He also spoke to The Guardian about the industry’s possible prejudice toward the LBGT community.
“No openly gay man has ever won the Oscar; I wonder if that is prejudice or chance,” he told The Guardian.
“How clever, how clever,” McKellen then said of Tom Hanks, Philip Seymour Hoffman and Sean Penn winning best actor Oscars for playing gay men. “What about giving me one for playing a straight man?” he asked.
McKellen was nominated for a best actor Oscar in 1999 for “Gods and Monsters” and in 2002 for best supporting actor in “The Lord of the Rings: The Fellowship of the Ring.”
“My speech has been in two jackets… ‘I’m proud to be the first openly gay man to win the Oscar,'” he said, recalling a line from the speeches. “I’ve had to put it back in my pocket twice.”

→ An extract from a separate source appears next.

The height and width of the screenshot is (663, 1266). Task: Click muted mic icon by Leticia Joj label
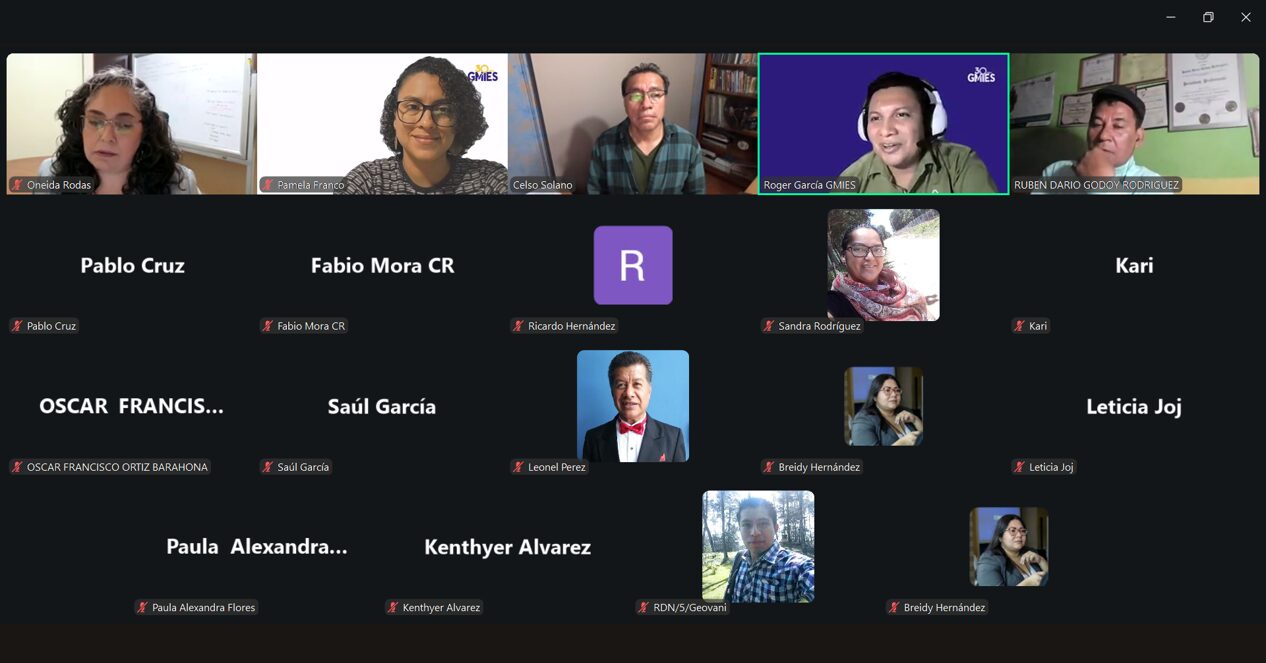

The Academy came under fire earlier this month following the Oscar nominations, which excluded people of color from acting categories. This brought the moniker #OscarsSoWhite back for a second time. Many other actors, including George Clooney, Mark Ruffalo, Viola Davis, Lupita Nyong’o, David Oyelowo, Steve McQueen, Will Smith and Jada Pinkett Smith, have criticized the Academy. Spike Lee announced he wouldn’t be attending the “lily-white Oscars.”
Last Friday, the Academy met to approve a series of changes for voting and recruitment as part of its goal to double the number of women and diverse members by 2020.